[Records drawn from a dataset]
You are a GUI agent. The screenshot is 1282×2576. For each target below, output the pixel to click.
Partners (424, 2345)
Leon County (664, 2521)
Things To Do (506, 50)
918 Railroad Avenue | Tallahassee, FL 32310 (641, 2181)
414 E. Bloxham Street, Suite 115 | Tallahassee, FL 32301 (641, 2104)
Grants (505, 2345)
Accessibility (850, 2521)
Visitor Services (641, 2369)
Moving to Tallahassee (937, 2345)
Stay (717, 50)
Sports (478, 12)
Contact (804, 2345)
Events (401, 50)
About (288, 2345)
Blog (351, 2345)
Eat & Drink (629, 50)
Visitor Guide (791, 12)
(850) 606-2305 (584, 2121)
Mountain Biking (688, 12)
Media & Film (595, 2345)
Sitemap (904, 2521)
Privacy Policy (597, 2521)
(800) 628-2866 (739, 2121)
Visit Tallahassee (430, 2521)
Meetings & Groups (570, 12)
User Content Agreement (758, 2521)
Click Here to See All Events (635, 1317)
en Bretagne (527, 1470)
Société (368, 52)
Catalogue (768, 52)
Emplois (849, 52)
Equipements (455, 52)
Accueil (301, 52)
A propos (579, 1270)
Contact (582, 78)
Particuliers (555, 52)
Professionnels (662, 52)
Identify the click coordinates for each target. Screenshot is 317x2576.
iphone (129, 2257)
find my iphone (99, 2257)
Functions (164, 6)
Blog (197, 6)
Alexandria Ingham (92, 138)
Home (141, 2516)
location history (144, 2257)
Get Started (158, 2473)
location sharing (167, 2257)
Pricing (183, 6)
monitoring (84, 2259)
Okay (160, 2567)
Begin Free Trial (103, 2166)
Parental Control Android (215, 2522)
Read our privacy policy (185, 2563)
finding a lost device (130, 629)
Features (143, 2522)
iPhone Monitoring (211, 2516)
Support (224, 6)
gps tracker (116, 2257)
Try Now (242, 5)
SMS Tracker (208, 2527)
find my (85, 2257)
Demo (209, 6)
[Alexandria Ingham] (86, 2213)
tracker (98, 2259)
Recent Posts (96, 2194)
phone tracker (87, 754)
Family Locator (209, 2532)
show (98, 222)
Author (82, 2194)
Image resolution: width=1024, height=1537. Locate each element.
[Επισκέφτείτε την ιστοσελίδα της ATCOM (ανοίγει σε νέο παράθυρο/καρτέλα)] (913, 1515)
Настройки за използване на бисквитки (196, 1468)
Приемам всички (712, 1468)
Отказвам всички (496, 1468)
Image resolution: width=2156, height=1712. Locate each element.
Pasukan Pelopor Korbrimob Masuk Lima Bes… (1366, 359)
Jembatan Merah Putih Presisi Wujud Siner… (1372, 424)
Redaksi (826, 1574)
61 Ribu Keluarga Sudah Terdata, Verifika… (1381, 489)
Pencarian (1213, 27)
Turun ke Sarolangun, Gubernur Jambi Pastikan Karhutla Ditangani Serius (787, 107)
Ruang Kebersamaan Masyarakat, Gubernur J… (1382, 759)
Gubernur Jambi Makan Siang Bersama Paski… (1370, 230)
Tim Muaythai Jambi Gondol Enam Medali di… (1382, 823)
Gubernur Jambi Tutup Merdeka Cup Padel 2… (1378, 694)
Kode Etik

▸ **Exercise aim**:
Produce a verbatim transcription of the entries above.

▸ **Solution**:
You are a GUI agent. The screenshot is 1282×2576. For each target below, output the pixel to click.
Partners (424, 2345)
Leon County (664, 2521)
Things To Do (506, 50)
918 Railroad Avenue | Tallahassee, FL 32310 (641, 2181)
414 E. Bloxham Street, Suite 115 | Tallahassee, FL 32301 (641, 2104)
Grants (505, 2345)
Accessibility (850, 2521)
Visitor Services (641, 2369)
Moving to Tallahassee (937, 2345)
Stay (717, 50)
Sports (478, 12)
Contact (804, 2345)
Events (401, 50)
About (288, 2345)
Blog (351, 2345)
Eat & Drink (629, 50)
Visitor Guide (791, 12)
(850) 606-2305 (584, 2121)
Mountain Biking (688, 12)
Media & Film (595, 2345)
Sitemap (904, 2521)
Privacy Policy (597, 2521)
(800) 628-2866 (739, 2121)
Visit Tallahassee (430, 2521)
Meetings & Groups (570, 12)
User Content Agreement (758, 2521)
Click Here to See All Events (635, 1317)
en Bretagne (527, 1470)
Société (368, 52)
Catalogue (768, 52)
Emplois (849, 52)
Equipements (455, 52)
Accueil (301, 52)
A propos (579, 1270)
Contact (582, 78)
Particuliers (555, 52)
Professionnels (662, 52)
Identify the click coordinates for each target. Screenshot is 317x2576.
iphone (129, 2257)
find my iphone (99, 2257)
Functions (164, 6)
Blog (197, 6)
Alexandria Ingham (92, 138)
Home (141, 2516)
location history (144, 2257)
Get Started (158, 2473)
location sharing (167, 2257)
Pricing (183, 6)
monitoring (84, 2259)
Okay (160, 2567)
Begin Free Trial (103, 2166)
Parental Control Android (215, 2522)
Read our privacy policy (185, 2563)
finding a lost device (130, 629)
Features (143, 2522)
iPhone Monitoring (211, 2516)
Support (224, 6)
gps tracker (116, 2257)
Try Now (242, 5)
SMS Tracker (208, 2527)
find my (85, 2257)
Demo (209, 6)
[Alexandria Ingham] (86, 2213)
tracker (98, 2259)
Recent Posts (96, 2194)
phone tracker (87, 754)
Family Locator (209, 2532)
show (98, 222)
Author (82, 2194)
Image resolution: width=1024, height=1537. Locate each element.
[Επισκέφτείτε την ιστοσελίδα της ATCOM (ανοίγει σε νέο παράθυρο/καρτέλα)] (913, 1515)
Настройки за използване на бисквитки (196, 1468)
Приемам всички (712, 1468)
Отказвам всички (496, 1468)
Image resolution: width=2156, height=1712. Locate each element.
Pasukan Pelopor Korbrimob Masuk Lima Bes… (1366, 359)
Jembatan Merah Putih Presisi Wujud Siner… (1372, 424)
Redaksi (826, 1574)
61 Ribu Keluarga Sudah Terdata, Verifika… (1381, 489)
Pencarian (1213, 27)
Turun ke Sarolangun, Gubernur Jambi Pastikan Karhutla Ditangani Serius (787, 107)
Ruang Kebersamaan Masyarakat, Gubernur J… (1382, 759)
Gubernur Jambi Makan Siang Bersama Paski… (1370, 230)
Tim Muaythai Jambi Gondol Enam Medali di… (1382, 823)
Gubernur Jambi Tutup Merdeka Cup Padel 2… (1378, 694)
Kode Etik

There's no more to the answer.